> _Word and element locating data_

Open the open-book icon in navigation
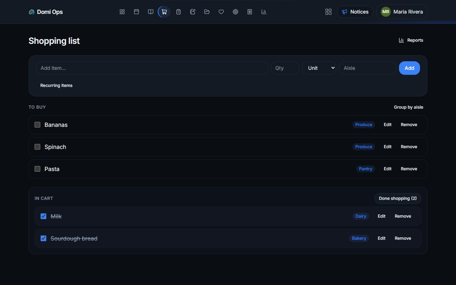Viewport: 456px width, 285px height. click(151, 12)
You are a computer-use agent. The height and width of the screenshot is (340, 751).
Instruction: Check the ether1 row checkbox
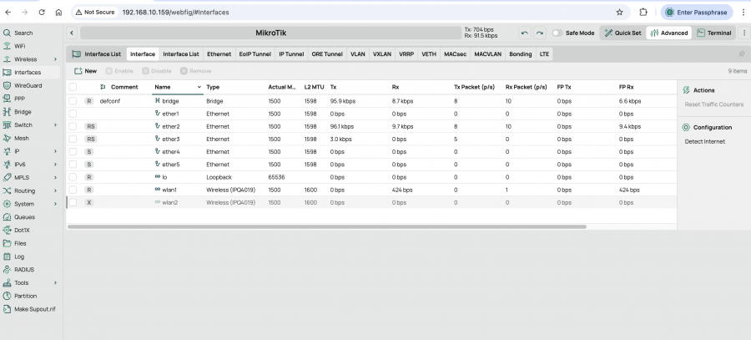pyautogui.click(x=73, y=113)
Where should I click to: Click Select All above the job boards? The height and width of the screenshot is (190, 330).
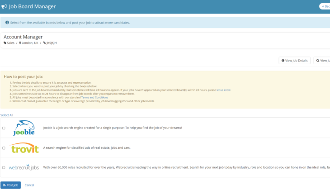7,115
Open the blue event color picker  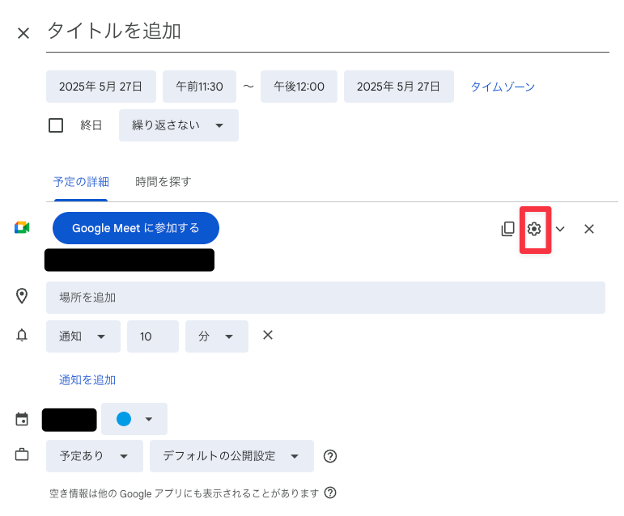click(134, 419)
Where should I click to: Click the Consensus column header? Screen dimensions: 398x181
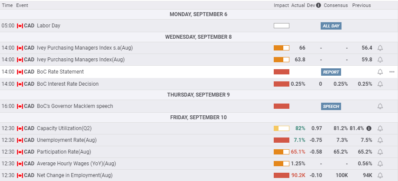tap(335, 5)
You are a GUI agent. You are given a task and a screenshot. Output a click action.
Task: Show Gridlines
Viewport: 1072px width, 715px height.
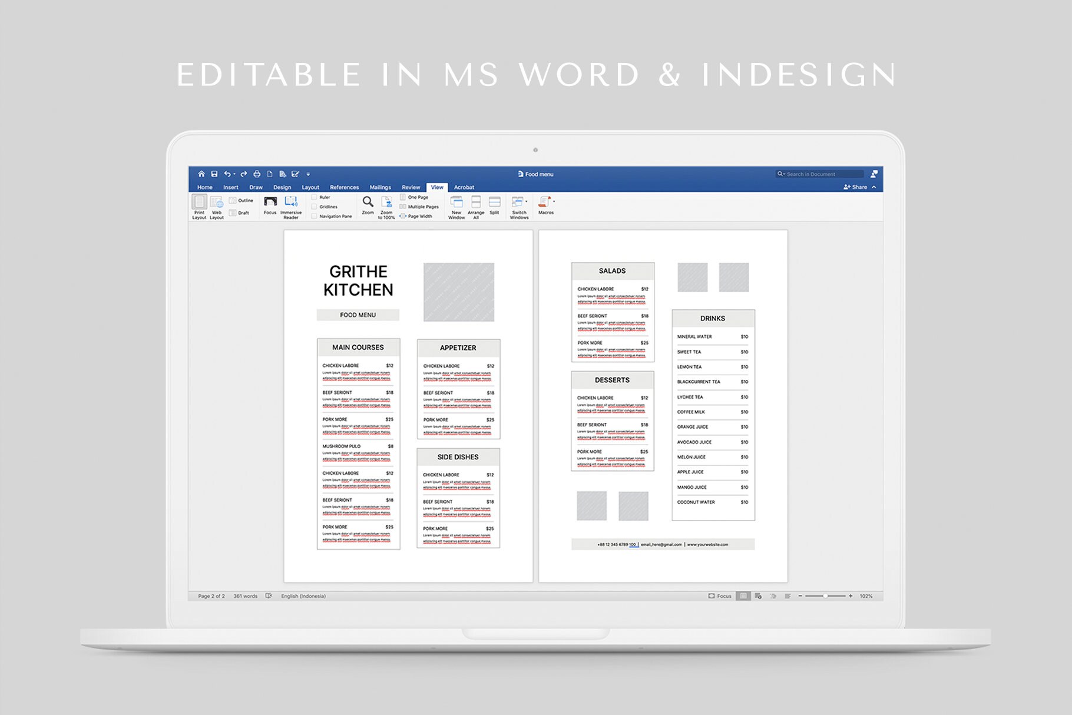[314, 206]
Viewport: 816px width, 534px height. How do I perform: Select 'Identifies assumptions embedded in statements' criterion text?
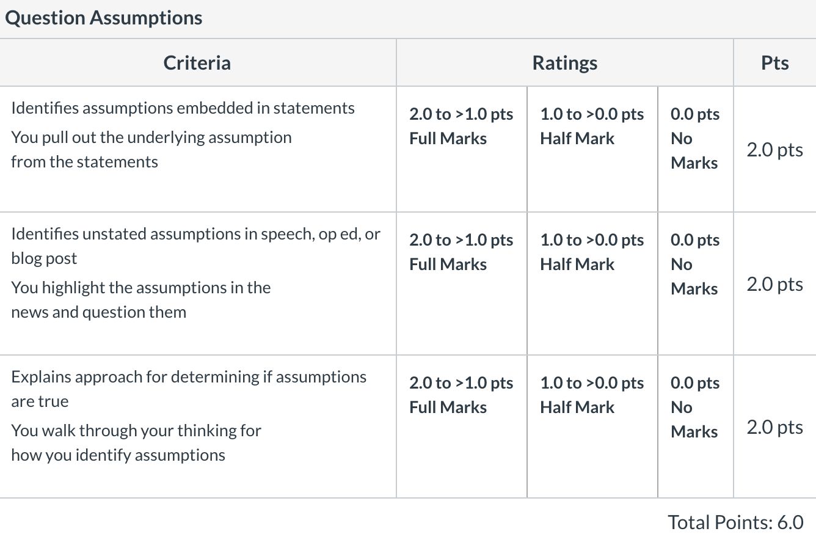point(183,108)
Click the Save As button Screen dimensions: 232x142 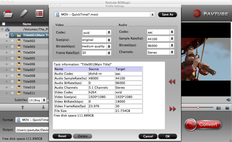pos(167,14)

> _WHAT IS NEEDED_
Please print the material again word for word, beginning at the line that contains "Where should I click to: Click the" and ending after the line that contains "point(183,108)". Omit the pictures from your answer.

> _SOLVED EXERCISE_
Where should I click to: Click the Consensus column header? Screen dimensions: 398x181
tap(335, 5)
You are a GUI agent. You are given a task and a screenshot. Output a click action.
Task: Show Gridlines
Viewport: 1072px width, 715px height.
[314, 206]
Viewport: 816px width, 534px height. How do I perform: Select 'Identifies assumptions embedded in statements' criterion text?
point(183,108)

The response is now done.